Problem statement: The reply should hold every entry exactly as written and none of the pictures.

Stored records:
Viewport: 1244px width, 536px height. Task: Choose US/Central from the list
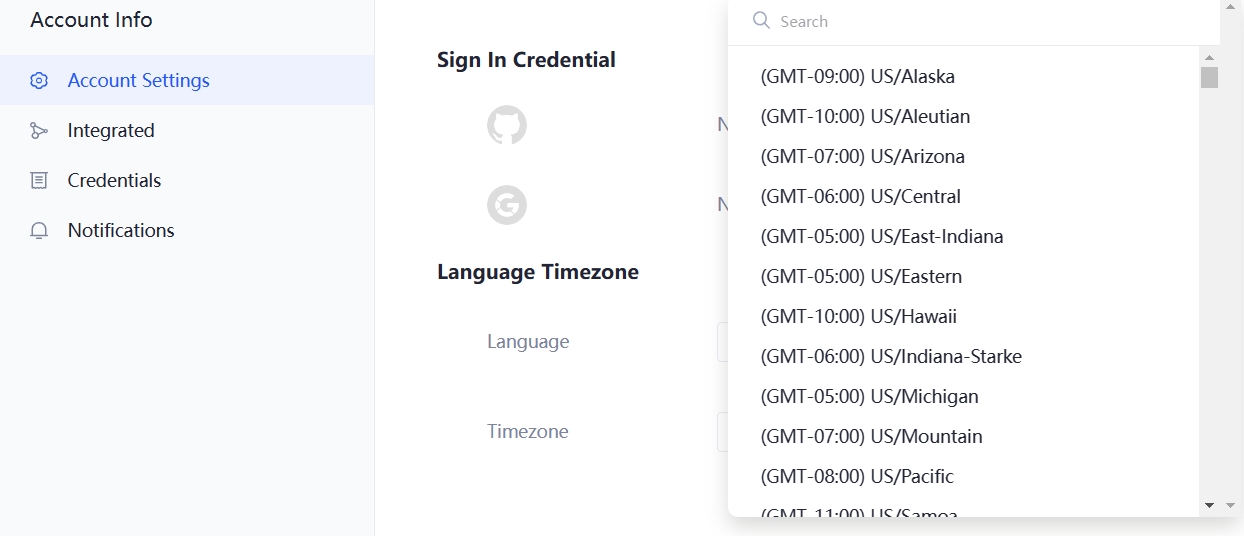click(860, 197)
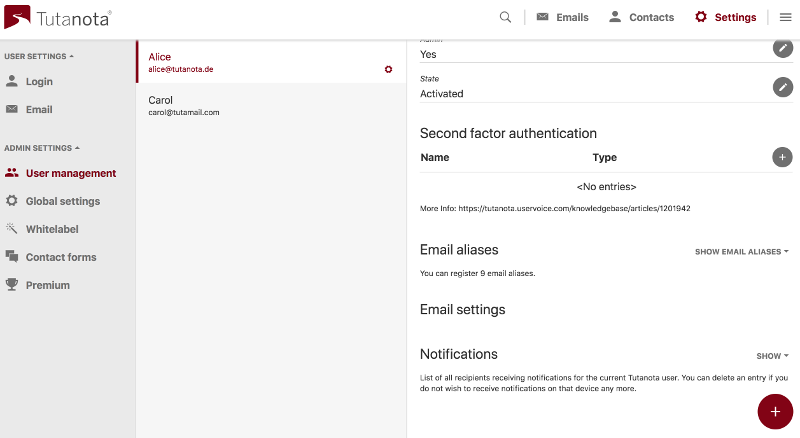Open the uservoice knowledgebase link
The image size is (800, 438).
pos(574,208)
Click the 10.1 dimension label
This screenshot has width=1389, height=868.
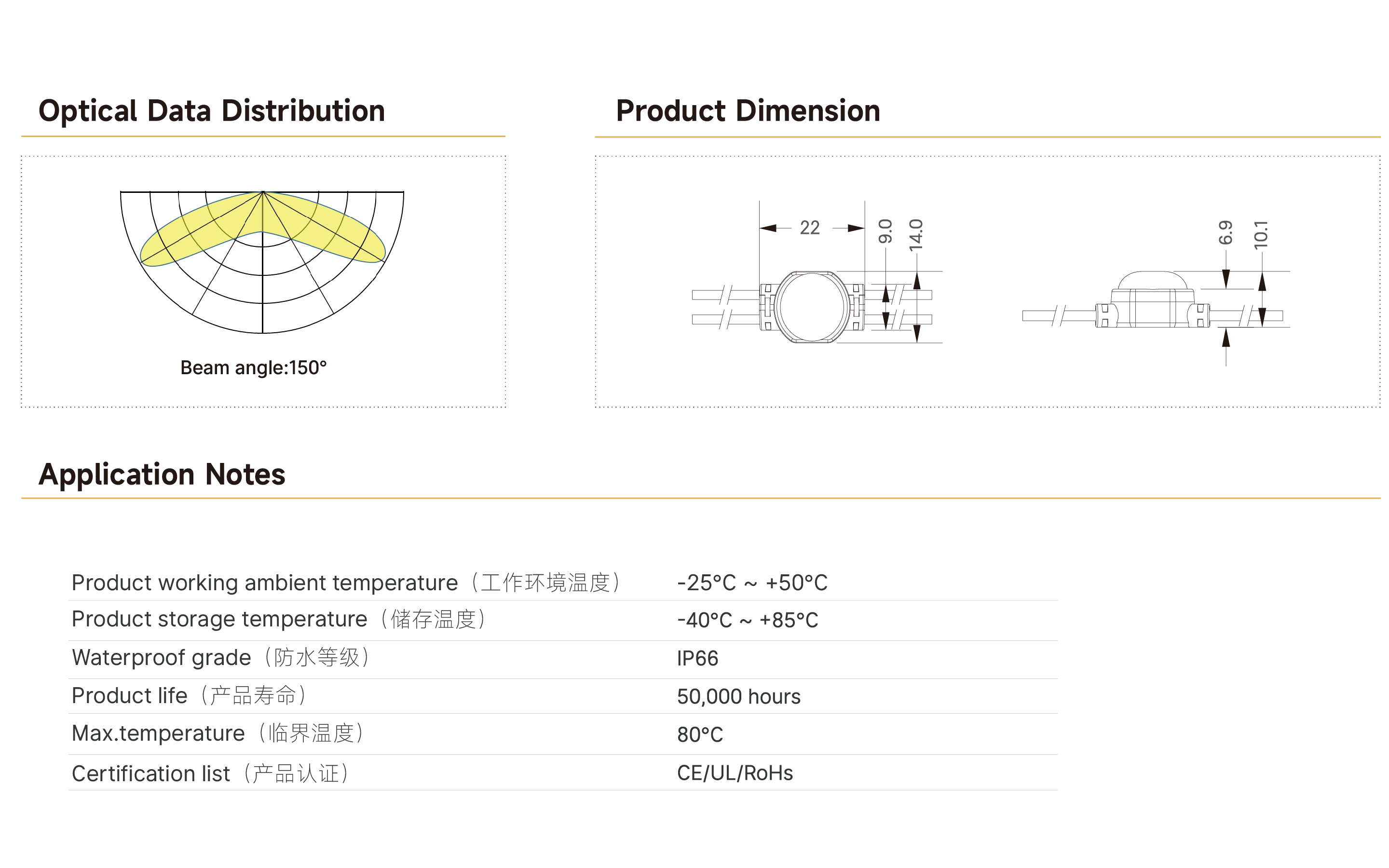click(1261, 235)
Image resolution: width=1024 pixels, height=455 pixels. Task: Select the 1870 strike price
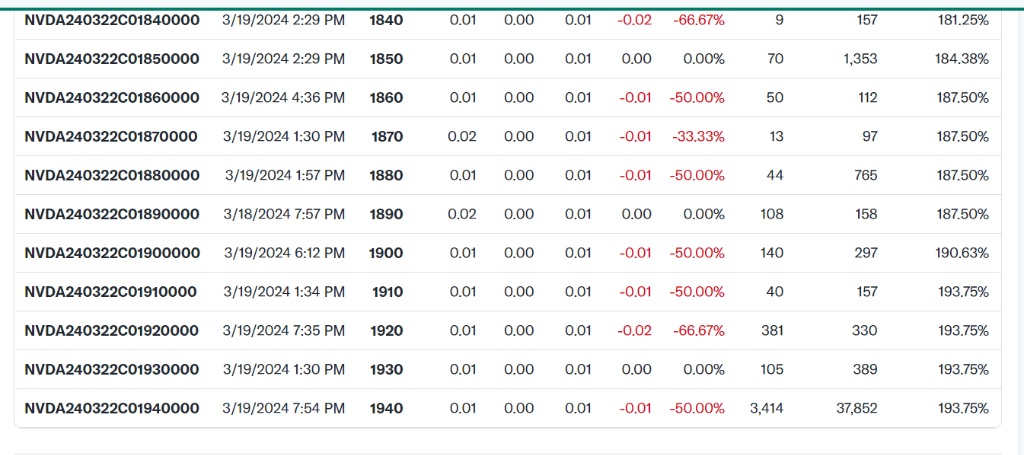pyautogui.click(x=387, y=137)
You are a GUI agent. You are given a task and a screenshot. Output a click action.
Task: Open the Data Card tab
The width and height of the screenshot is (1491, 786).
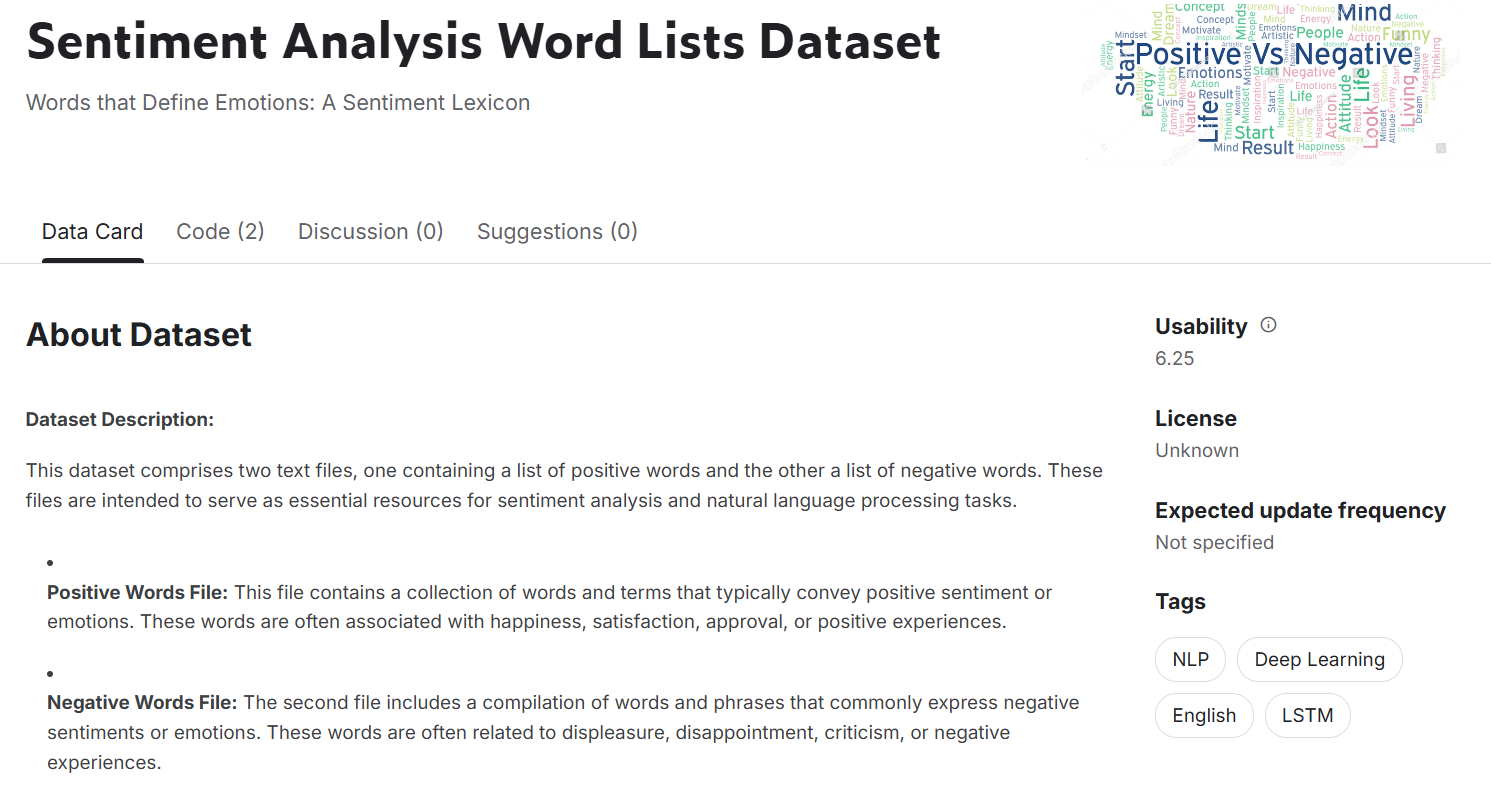pyautogui.click(x=92, y=232)
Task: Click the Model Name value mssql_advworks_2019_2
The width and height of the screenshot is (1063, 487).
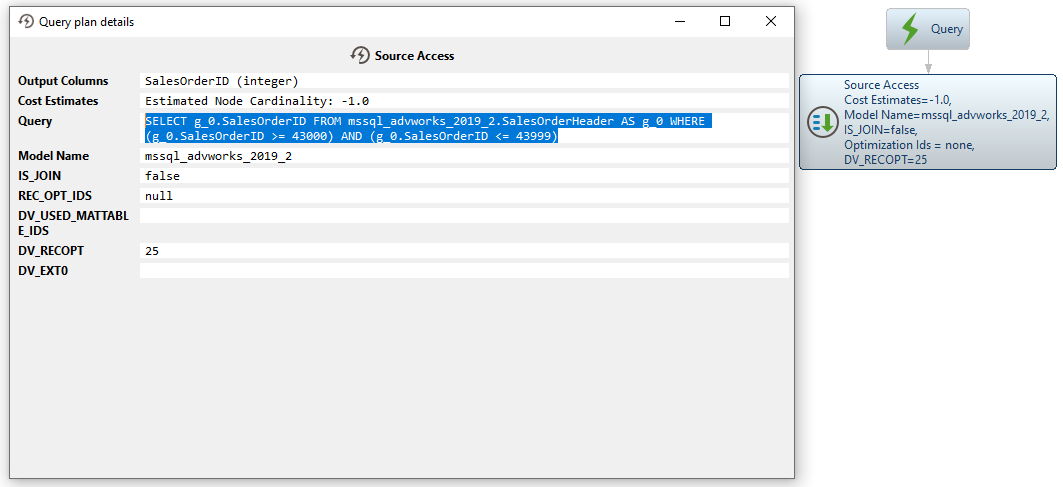Action: [218, 156]
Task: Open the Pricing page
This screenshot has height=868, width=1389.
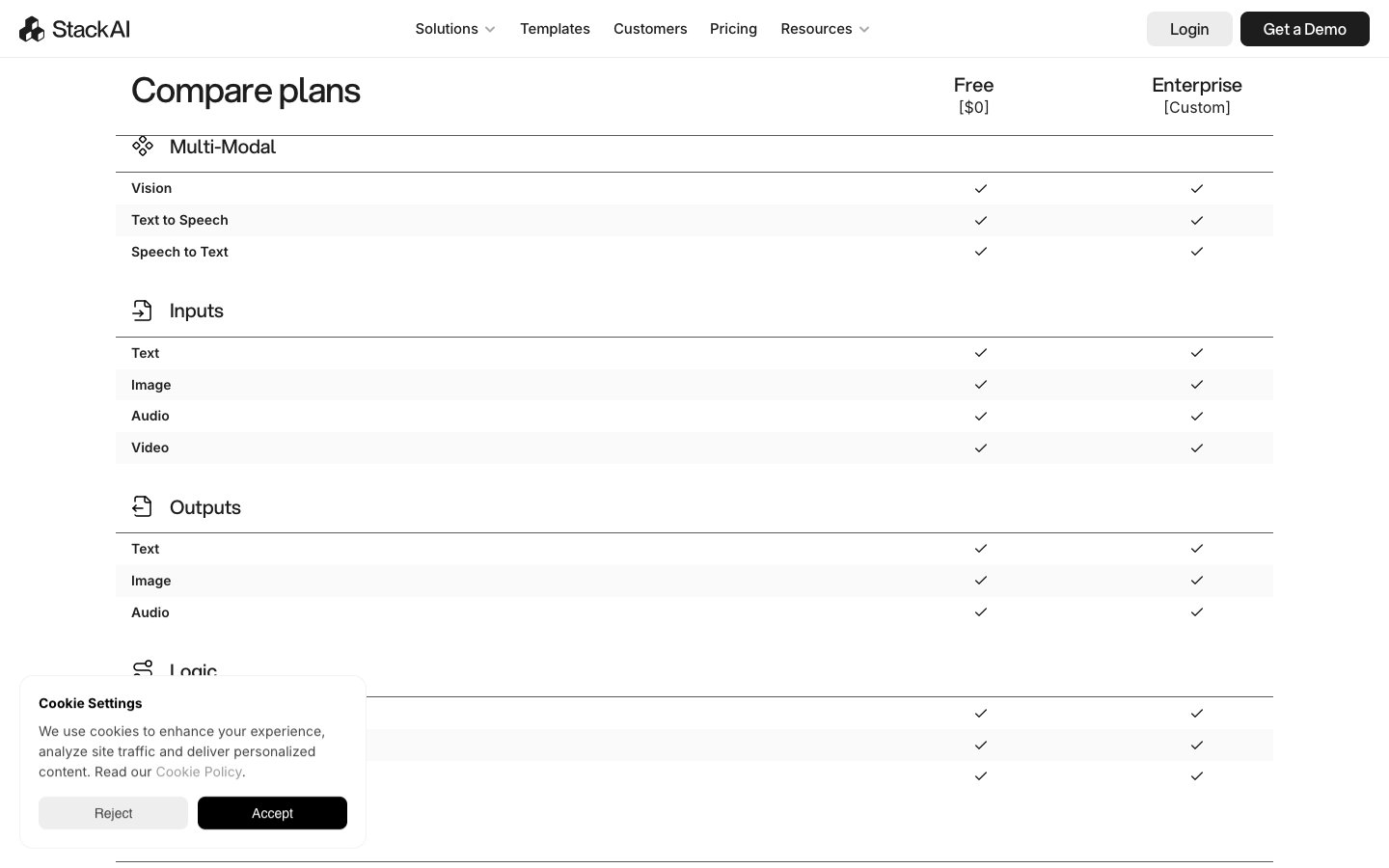Action: tap(733, 29)
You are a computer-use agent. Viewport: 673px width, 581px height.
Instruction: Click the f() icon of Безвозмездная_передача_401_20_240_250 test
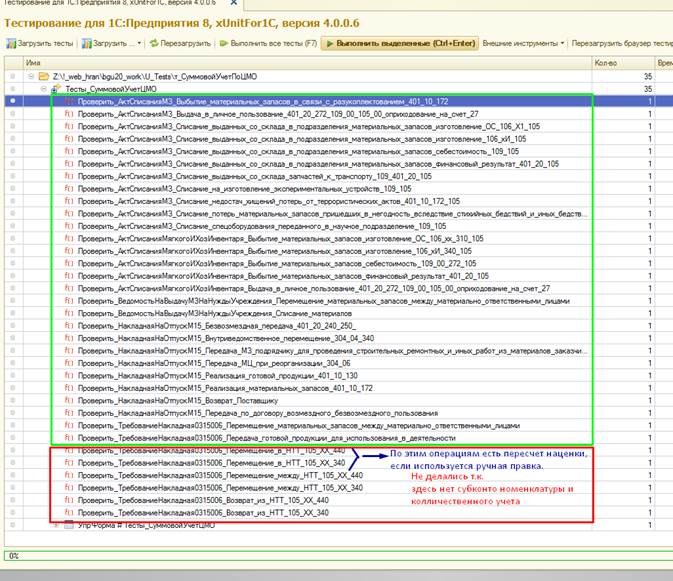coord(68,326)
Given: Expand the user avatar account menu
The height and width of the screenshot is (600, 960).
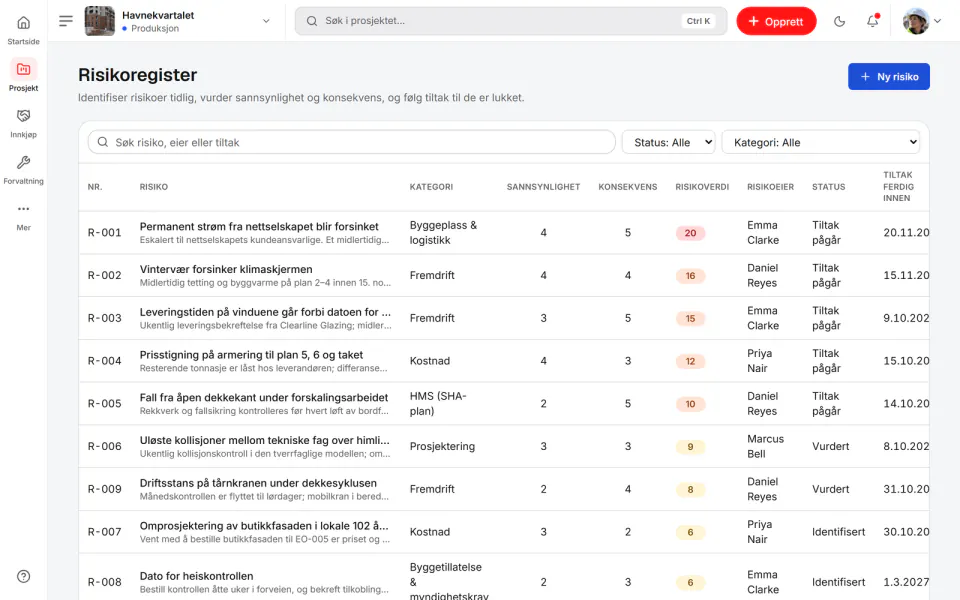Looking at the screenshot, I should click(x=921, y=21).
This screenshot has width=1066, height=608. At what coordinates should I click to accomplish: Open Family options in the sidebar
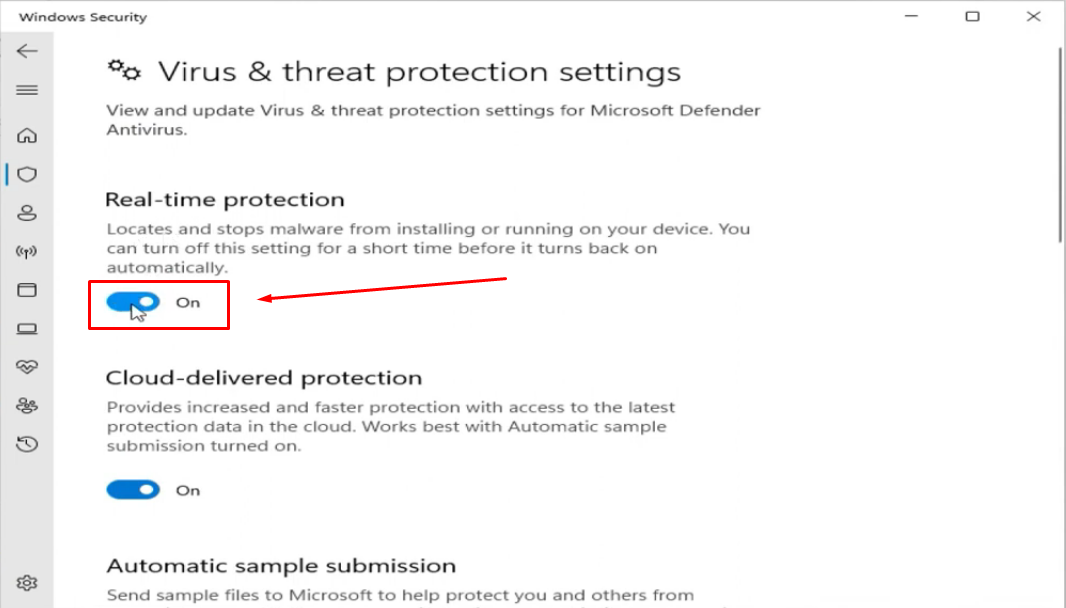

Problem solution:
Viewport: 1244px width, 536px height. Task: Choose US/Central from the list
click(860, 197)
Open the uservoice knowledgebase link
The image size is (800, 438).
pos(574,208)
Click the 10.1 dimension label
This screenshot has width=1389, height=868.
click(1261, 235)
Image resolution: width=1024 pixels, height=455 pixels. Task: Select the 1870 strike price
pyautogui.click(x=387, y=137)
You are a GUI agent. You are given a task and a screenshot. Output a click action.
Task: Open the Data Card tab
The width and height of the screenshot is (1491, 786).
pyautogui.click(x=92, y=232)
Task: Click the Model Name value mssql_advworks_2019_2
The width and height of the screenshot is (1063, 487).
Action: [218, 156]
Task: Open the Pricing page
This screenshot has height=868, width=1389.
Action: tap(733, 29)
You are a computer-use agent. Viewport: 673px width, 581px height.
Instruction: Click the f() icon of Безвозмездная_передача_401_20_240_250 test
coord(68,326)
Given: Expand the user avatar account menu
The height and width of the screenshot is (600, 960).
Looking at the screenshot, I should click(x=921, y=21).
This screenshot has width=1066, height=608. At what coordinates should I click to accomplish: Open Family options in the sidebar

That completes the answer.